Talking from experience and after studying various market trends, we can assert the price of gold usually doesn’t rise at the pace with which property prices go up.
Gold-Silver Mix for Stability and Growth
If you’re still keen on investing more than 15% of your portfolio in precious metals, consider adding other metals, such as silver, platinum, and palladium. Sit down with your financial advisors to devise a portfolio allocation plan or ascertain the optimal gold and silver mix ratio. Seek investment advice from other sources also if that helps.
If you’re opting to go with gold and silver, the general rule is to hold 2/3rd of your precious metal holdings in gold (gold coins, gold bullion, etc.) and 1/3rd in silver. If growth is a crucial parameter, put more money in silver.
Silver is an industrial metal or has greater practical applications. Since silver plays a more significant role in the manufacturing sector and other industries than gold, demand for it and its price go up when the market is doing well.
Its prices may not be as steady as gold during a financial turmoil, but the metal shall fare better than any currency.
Should You Buy Gold in the Metal or As Digital Gold?
You can invest in physical gold or paper gold—for instance, gold ETFs, stocks, etc. Digital gold is an excellent option for investors who cannot afford to buy chunks of gold and aren’t willing to embrace the various costs and hassles of owning gold in the metal.
Gold stocks and ETFs let you buy gold in smaller units at a much lower price. And with continuous bit-size investments, it doesn’t take too long for the pool to grow into something truly substantial. You can also diversify the kind of gold you invest in by buying physical gold and then investing some in paper gold.
A gold IRA is a great way to buy actual gold and not worry about storage, insurance, and other costs usually linked with owning physical gold. To learn more about gold IRAs, visit the link.
Read more: Best gold IRA companies
There’s no doubt gold is inherently valuable. People have been buying and selling gold for centuries. But one shouldn’t overestimate the power of gold, particularly when it comes to investing. The adage “Too much of a good thing is bad” suits gold in investing.
Stocks and bonds will always offer better returns in the long run.
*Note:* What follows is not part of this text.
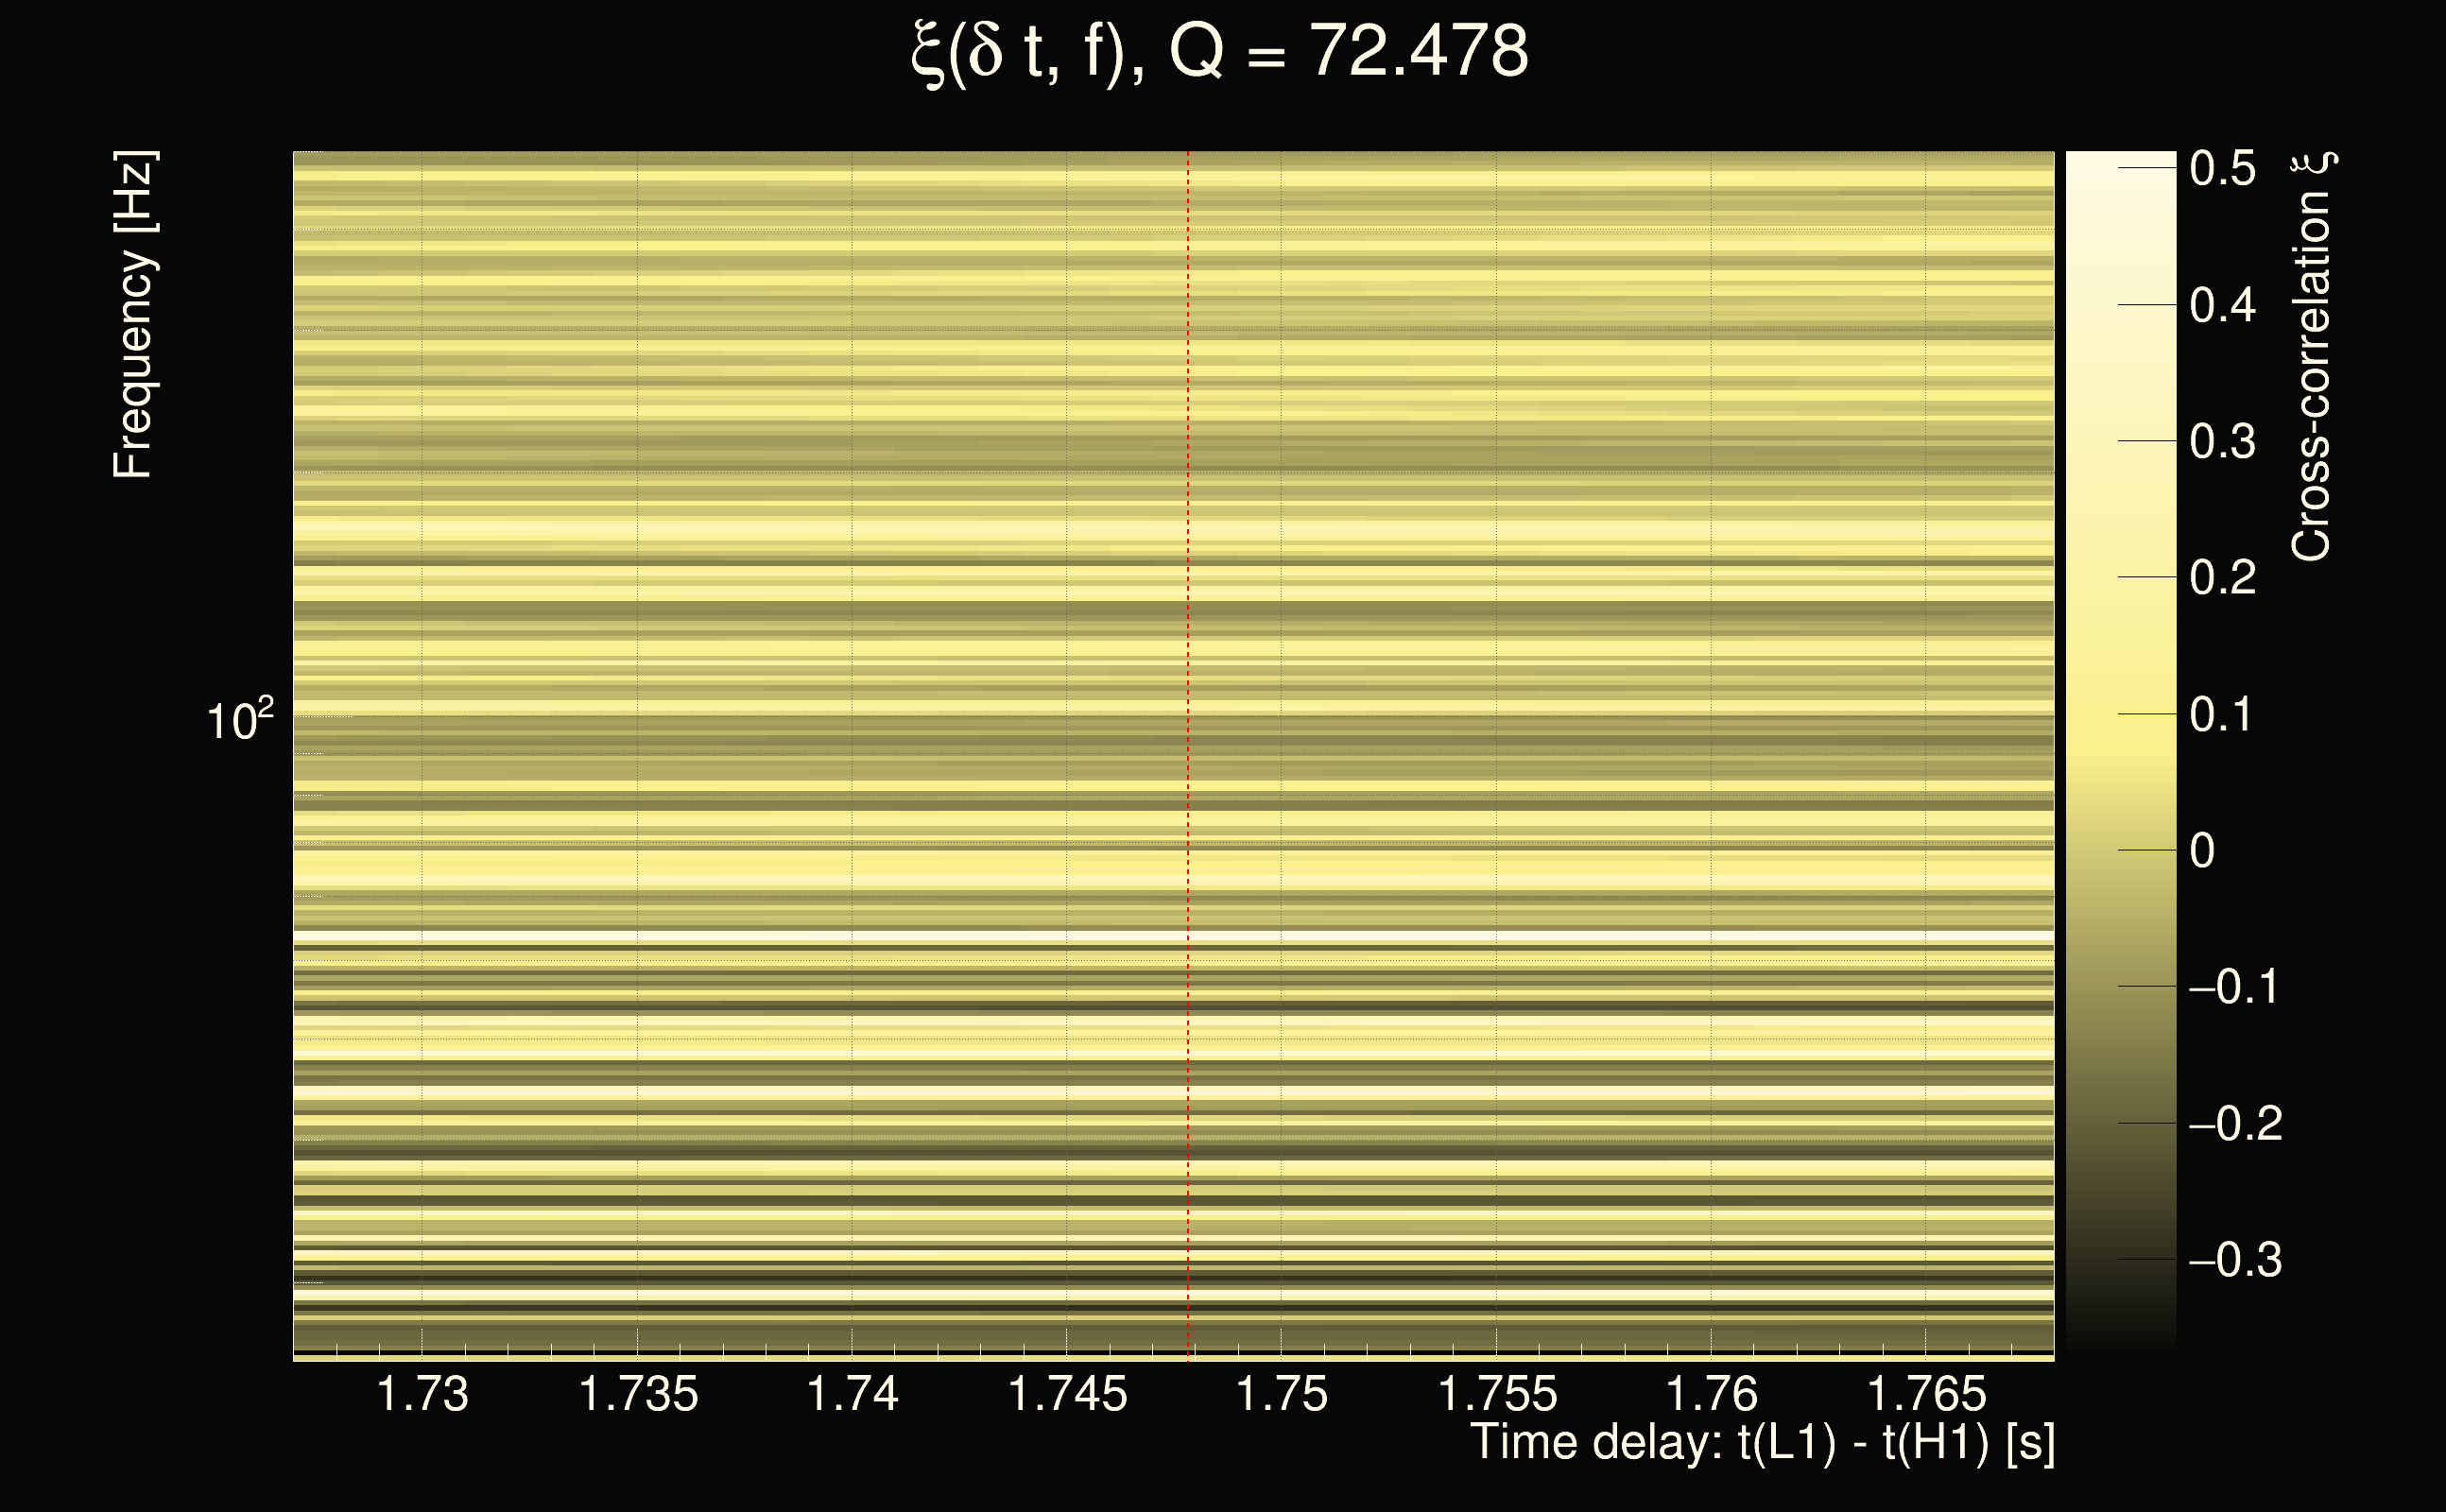This screenshot has height=1512, width=2446.
Task: Click the −0.3 colorbar tick label
Action: pyautogui.click(x=2234, y=1260)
Although those investments fluctuate more vehemently and aren’t as steady as gold, equity investments compensate for their erratic movements when held for some time.
That doesn’t imply gold is only for individuals with short-term plans. Gold is, in fact, most suitable for long-term investing. But the metal will not primarily drive your fund’s growth. It will mainly steady your investment boat during market turbulence.
Therefore, when trying to set up a diversified portfolio, throwing a little bit of gold into the mix is recommended. But your majority stakes should always be stocks, bonds, and other financial instruments.
Why doesn't gold perform in a bull market?
Gold doesn’t produce any income as dividends or interest money, unlike stocks and bonds. Moreover, it does not signify growth in a sector or company since it functions in its own silo. Many investors, therefore, flock to stocks and bonds when the economy is strong since the returns are directly correlated and higher.
Does gold jewelry count as an investment?
No, jewelry doesn’t count as an investment. Gold jewelry is usually never made of just gold. Other metals such as copper are typically added to lend the piece structure and rigidity. And then artisanship and labor costs add up, too, even in the case of a 24K piece.
In the trading market, the jewelry gets valued only for its amount of gold, not the other elements. In other words, gold jewelry is always a loss-making purchase if you look at it purely from an investment perspective. Though some classic pieces could sell for a higher price, those items are scarce and usually too costly to procure.
Long story short, only gold coins, bullion bars, and digital gold such as gold ETFs and gold stocks are considered investments since their values mirror or are equivalent to the current price of gold.